Your problems have a purpose.
What a concept! Have you ever considered the possibility that your problems are there for a reason?
This is a belief I have chosen to accept as true and I suggest you do too.
Why?
Not because it’s an absolute truth that I can somehow prove, but because of the positive impact it has on your life.
Problems aren’t problems
Problems are really challenges. A challenge set before you to encourage you to grow.
Everything you can do and cope with now is within your comfort zone. Challenges, on the other hand, are outside this comfort zone. Therefore, in order to meet the challenge, you must expand yourself i.e. learn knew skills, improve your behavior, use creativity, forgive someone…whatever the case may be.
Let me illustrate it another way. Imagine your comfort zone is a circle. When a challenge is set before you, it lies somewhere outside that circle, otherwise it wouldn’t be challenging to you. In order for the challenge to be successfully dealt with, the circle must expand i.e. you must grow. Once you have expanded the comfort zone to take in this challenge, this particular problem never causes you as much bother again.
Lifelong Self-Improvement
It seems just intuitively wrong to me that we are supposed to enter life and leave it again and the same level. I see the main purpose of life as the growth/expansion/learning – the evolution of consciousness if you will. Challenges (problems) are therefore absolute necessities in facilitating this growth.
This doesn’t mean life therefore is unavoidably stressful, quite the opposite. This would be the case if you saw problems as random obstacles that keep popping up to frustrate you. From my viewpoint though, no challenge is insurmountable. In fact, life wouldn’t put the situation into your experience if it also didn’t provide the means to overcome it – your job is to find it, your growth then occurs in the process.
This website is an example itself. I have always been a non-technical person (with a capital NON). I knew I wanted a website and didn’t have the money to pay someone to do all the technical stuff for me. At the time I didn’t even know what the following terms meant:
- Blog
- RSS
- CSS
- HTML
- FTP
- Trackback
- SEO
- Tags
- Server
I was absolutely clueless. I’m not great at it now, but I’m much improved.
So what did I do? I didn’t moan that I didn’t have the skills or money, and that I’d have to leave it to people that were ‘luckier’ than I was. I bought book after book, read article after article and made many mistakes in order to facilitate my own growth. Now, in a sense you could say I am a ‘bigger’ person.
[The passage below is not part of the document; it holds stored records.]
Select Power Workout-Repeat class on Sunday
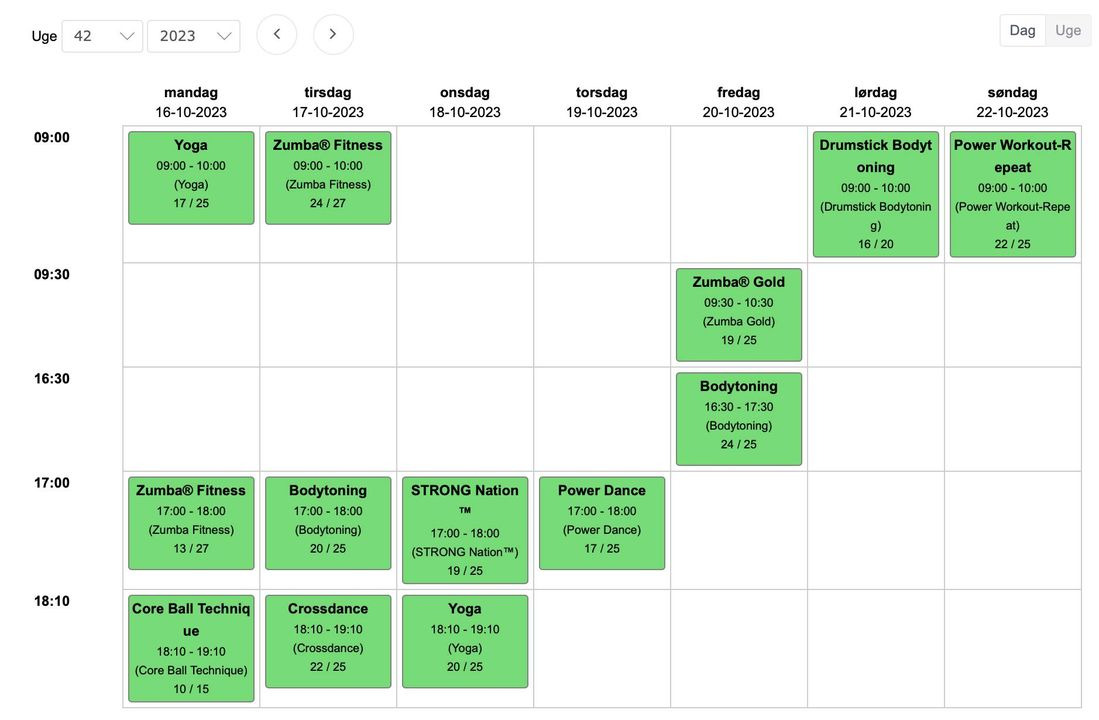 point(1012,194)
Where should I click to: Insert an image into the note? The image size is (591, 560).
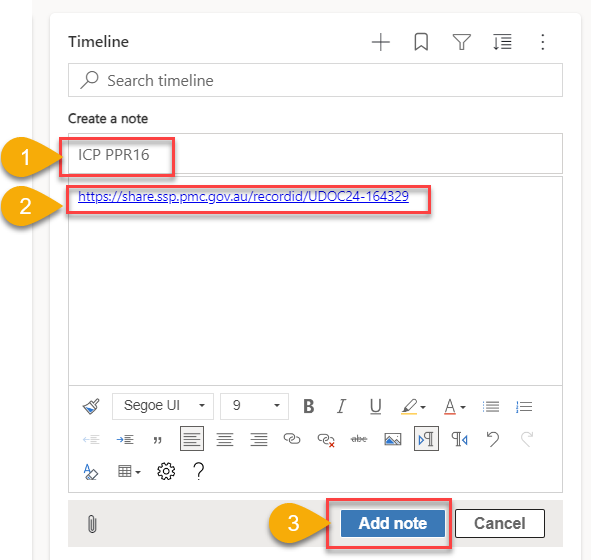click(392, 439)
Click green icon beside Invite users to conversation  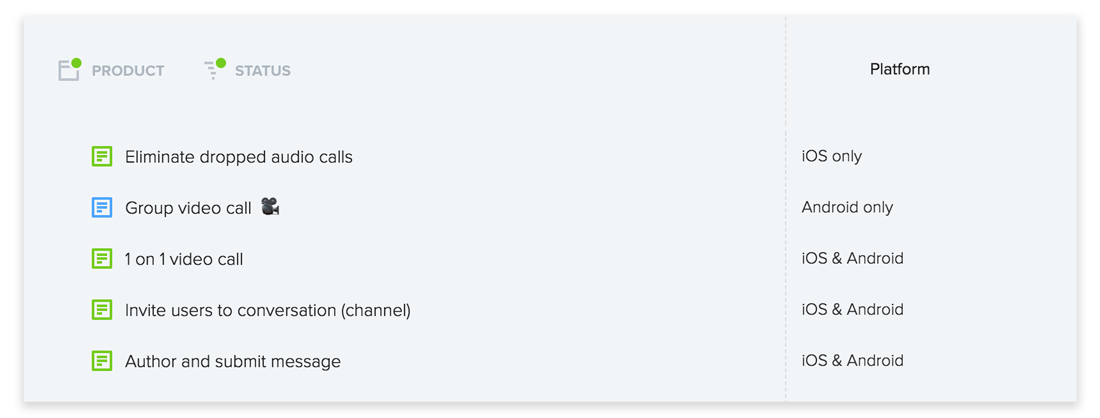point(102,309)
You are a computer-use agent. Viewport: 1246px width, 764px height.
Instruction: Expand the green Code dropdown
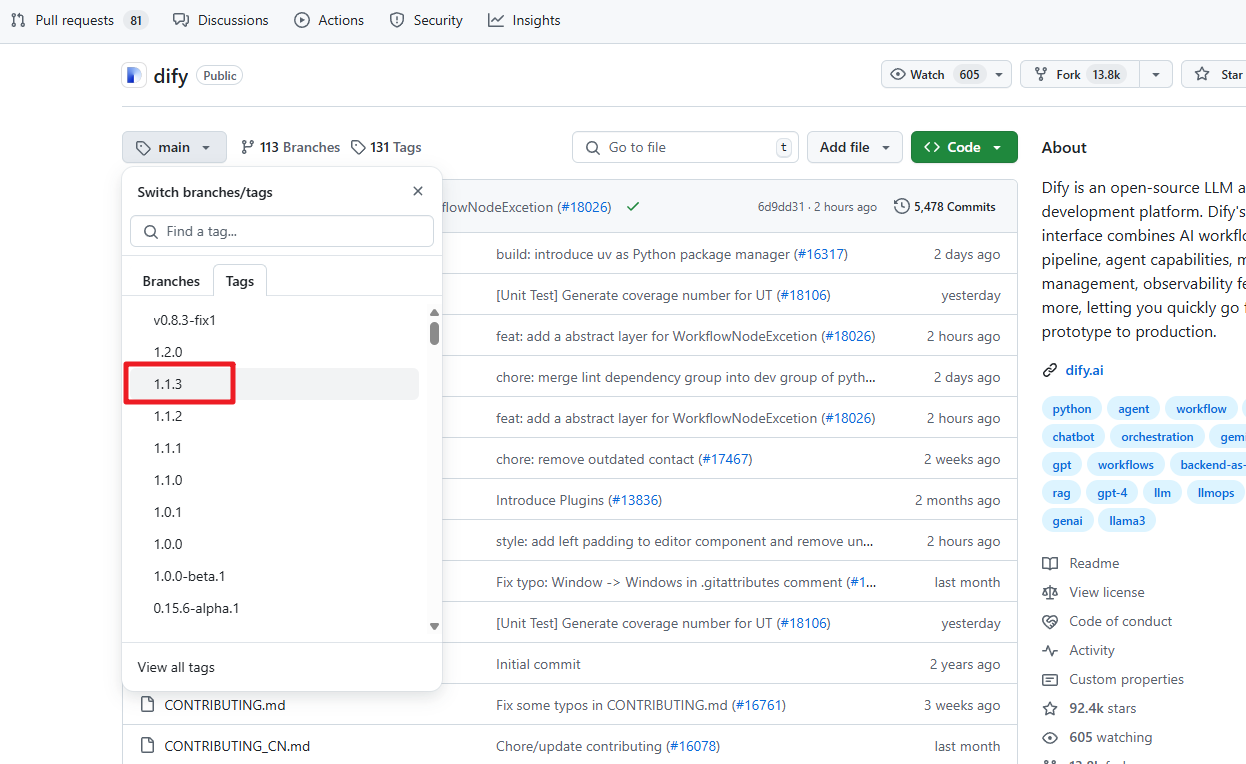[x=963, y=147]
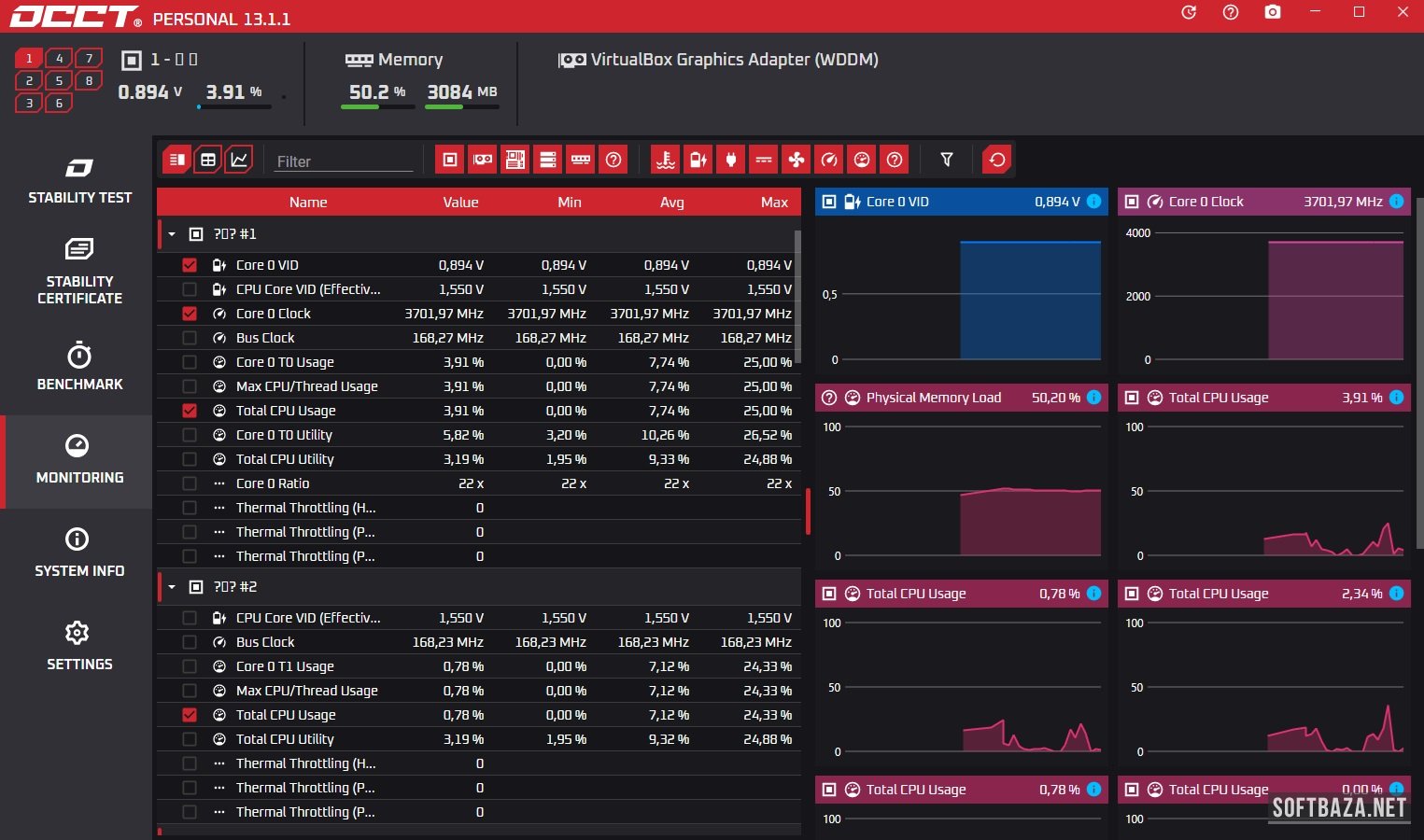The image size is (1424, 840).
Task: Select CPU core 5 button
Action: 59,80
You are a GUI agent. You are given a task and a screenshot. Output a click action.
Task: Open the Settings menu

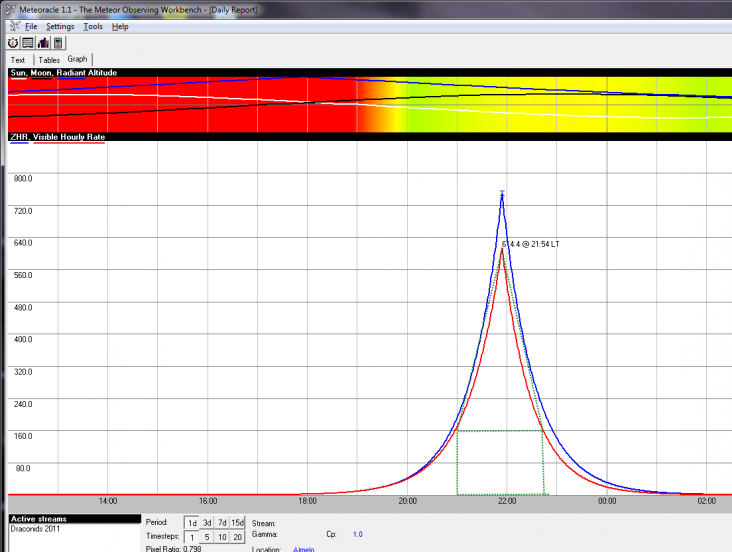pyautogui.click(x=60, y=26)
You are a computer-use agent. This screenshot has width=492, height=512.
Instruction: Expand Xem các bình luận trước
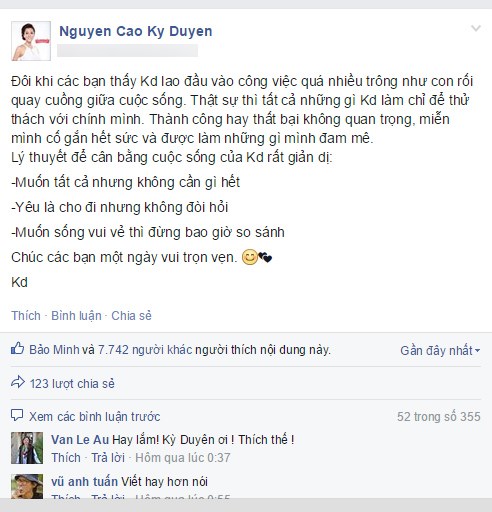click(x=94, y=417)
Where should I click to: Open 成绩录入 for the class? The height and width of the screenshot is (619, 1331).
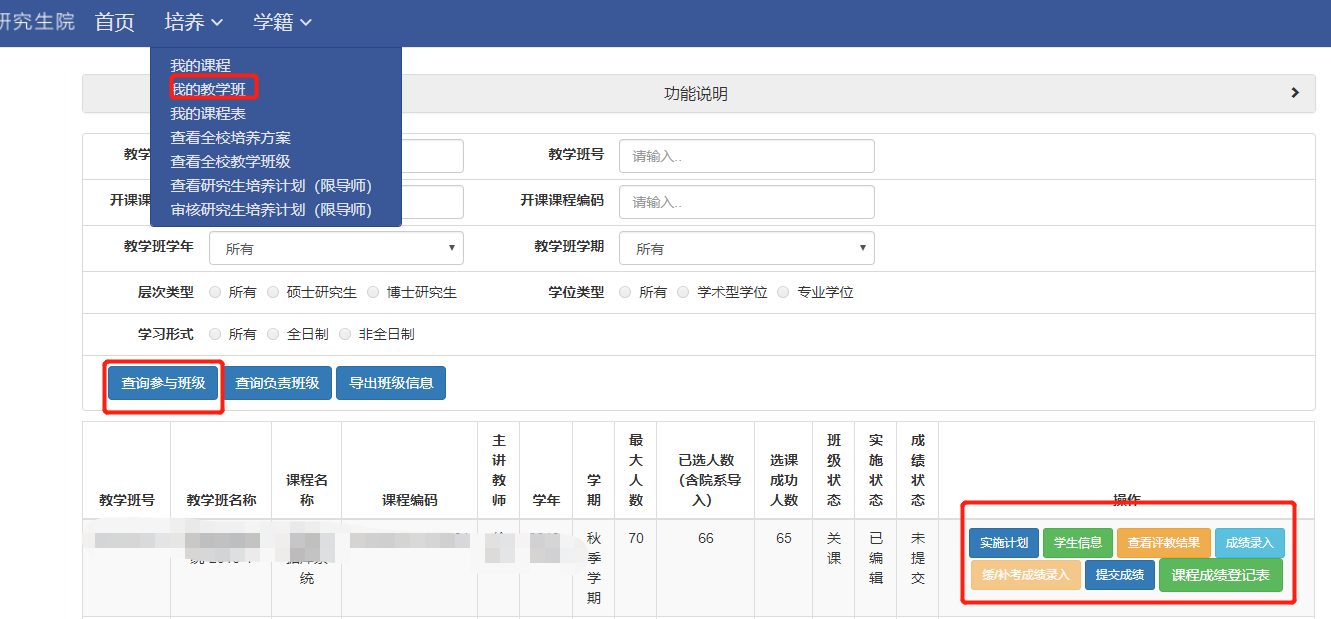1249,543
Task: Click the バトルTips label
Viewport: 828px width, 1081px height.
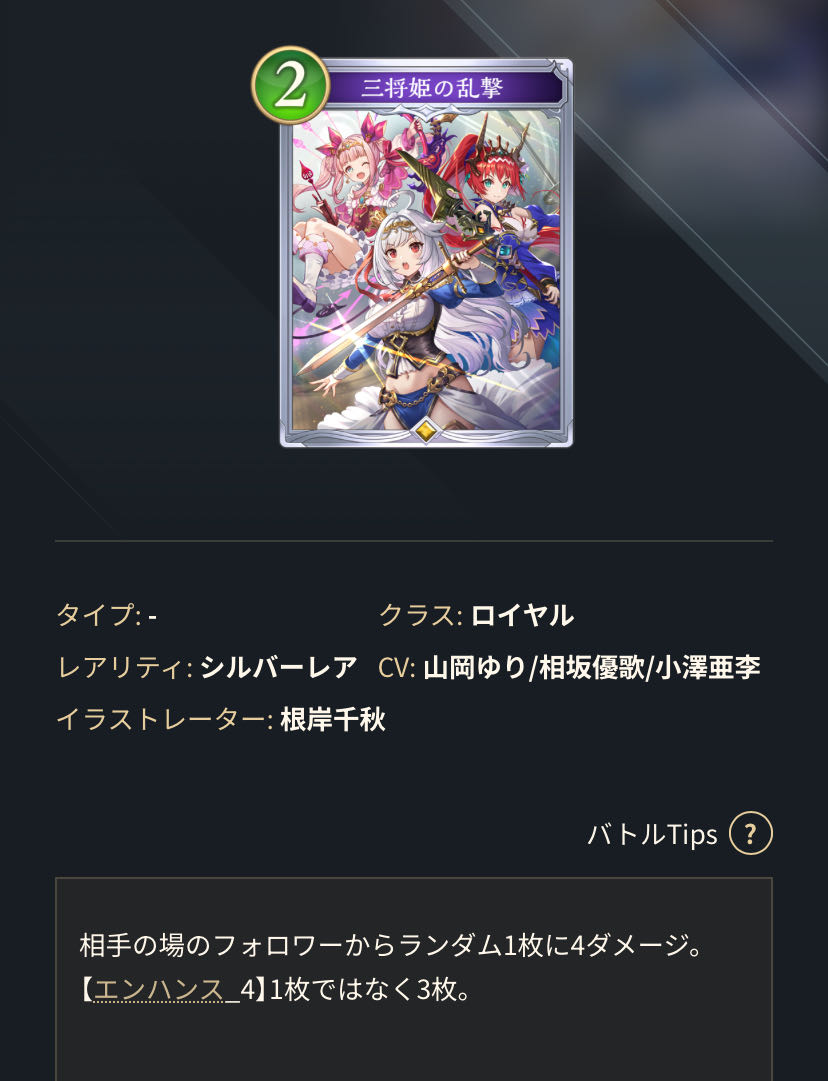Action: [652, 834]
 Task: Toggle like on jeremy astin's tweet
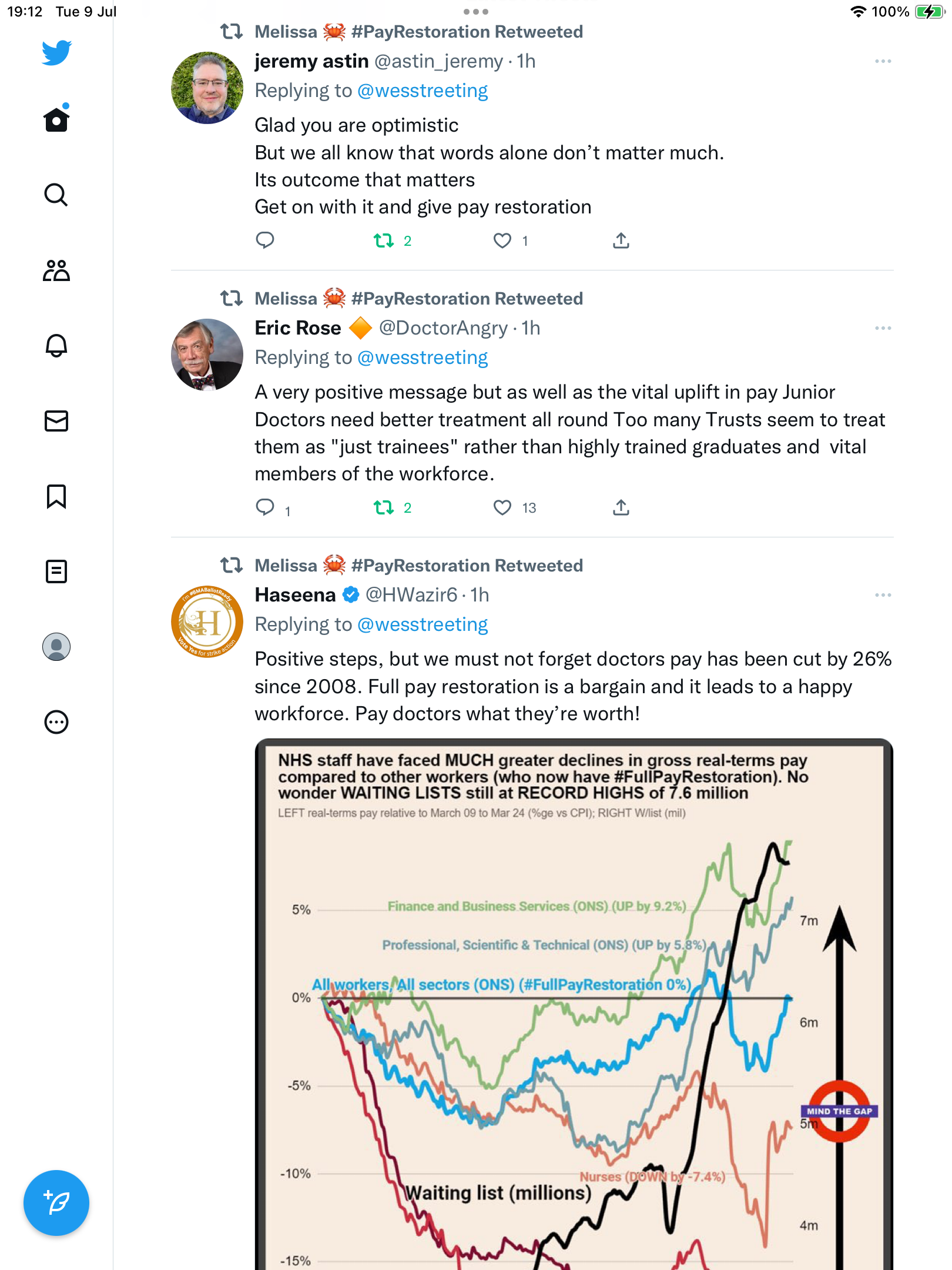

My advice is to never shy away from your problems. If you do, you’re missing the whole point. Grow and enjoy the process, the successful outcome is assured if you just persevere and learn the lesson life is trying to teach you. 🙂
And remember, it’s NEVER the size of your problem, it’s the size of YOU!
Your Buddy,
Mark McManus
image credit: Max Ackermann
Love those paint pictures 😉
And a great mindset too. This way, everythings just a challenge, a way for your to grow.
And to grow’ that’s the way to go!
hah, it’s all relative…i heard a great quote a long long time ago that i’ve never truly forgotten to the effect of, “if everybody in the world threw their problems into one giant pile, you’d be the first to run back and grab your own:
Exactly Alex, everything becomes and opportunity for growth.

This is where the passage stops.